The deaths of hundreds of people with mental health conditions who were held in detention could have been avoided, an inquiry in England and Wales found.
It focused on adults detained on psychiatric wards, in police cells and prisons between 2010-13.
The Equality and Human Rights Commission said a host of problems including basic errors and a failure to involve families were to blame.
Officials are calling for the NHS to work towards a "zero suicide" approach.
The wide-ranging report looked at people detained for a variety of reasons - for example patients admitted to hospital when their own was safety was considered to be at stake.
It included those detained in police cells and looked at people in prisons with mental health conditions too.
Between 2010-13 the analysis shows 367 adults with mental health issues died of "non-natural" causes while detained on psychiatric wards and police cells.
Some 295 adults died in prison - many of whom had mental health conditions.
According to the report, non-natural deaths include suicides, deaths caused by another person, including homicide - and other deaths, for example by overdose.
Authors gathered detailed information from family members and worked with official bodies such as the Care Quality Commission (CQC), Her Majesty's Inspectorate of Constabulary and the Independent Police Complaints Commission.

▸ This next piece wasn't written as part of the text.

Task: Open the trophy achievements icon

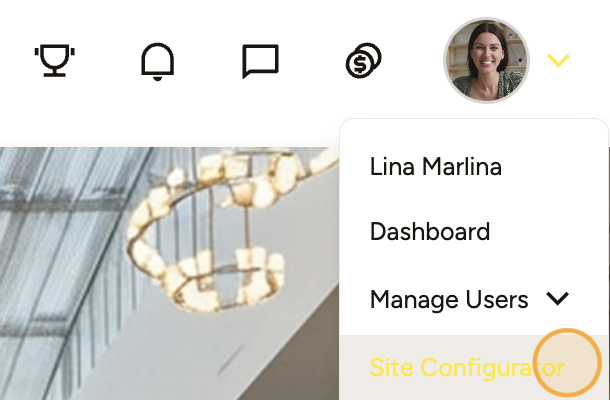Action: tap(54, 60)
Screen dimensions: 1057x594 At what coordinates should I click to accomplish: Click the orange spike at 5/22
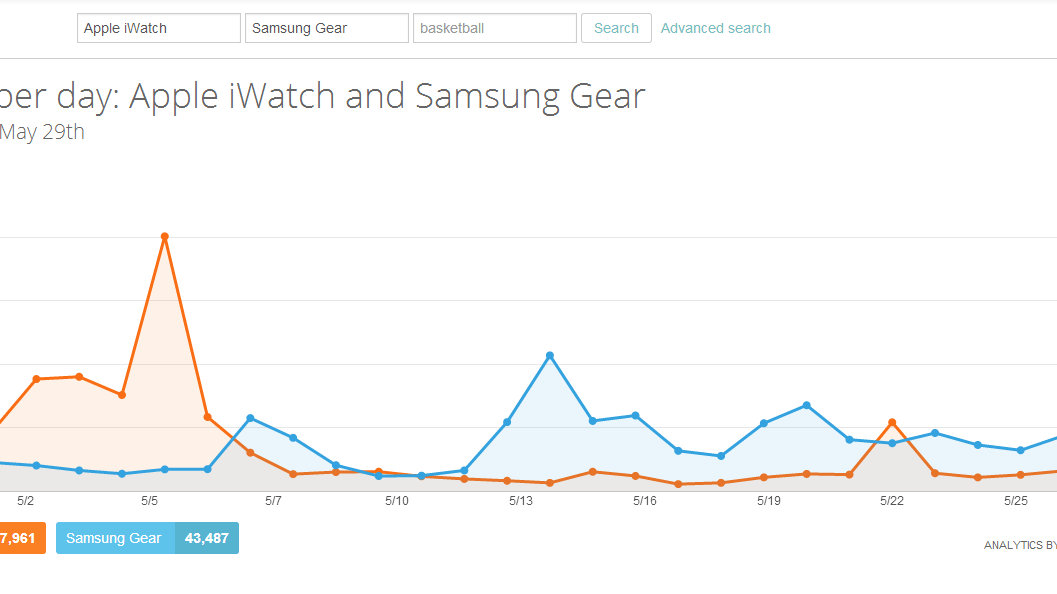(x=891, y=421)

Their main findings include:
- A number of basic mistakes being repeated - for example staff not adequately monitoring patients and prisoners at serious risk of suicide
- A failure to involve families or gather information that may have helped prevent deaths - such as previous treatment plans and discussions about known triggers of self-harm
- Poor communication between staff - including crucial information being lost during the transfer of prisoners
- Inappropriate use of restraint - such as the use of face-down restraint and the use of Tasers
Mark Hammond, chief executive officer of the commission, said: "This inquiry reveals serious cracks in our systems of care for those with serious mental health conditions.
"We need urgent action and a fundamental culture shift to tackle the unacceptable and inadequate support for vulnerable detainees."
The report makes a number of recommendations, including:
- Trigger systems in prisons and hospitals to alert staff to issues that could prompt self-harm, for example the anniversaries of the deaths of close relatives
- A mental health liaison officer for each police force to provide adequate training
- Much more involvement for families.
The Department of Health says it is calling on every part of the NHS to commit to a new "zero suicide" ambition.
Modelled on a depression care programme in Detroit which had no suicides for more than two years, officials hope this can be replicated more widely in England.
Health experts are also working with NHS England and the CQC in an attempt to improve the investigation system for deaths of patients in hospitals.
Separate official reviews are also being conducted surrounding the care of prisoners at risk of self-harm and young people who have died in custody since 2007.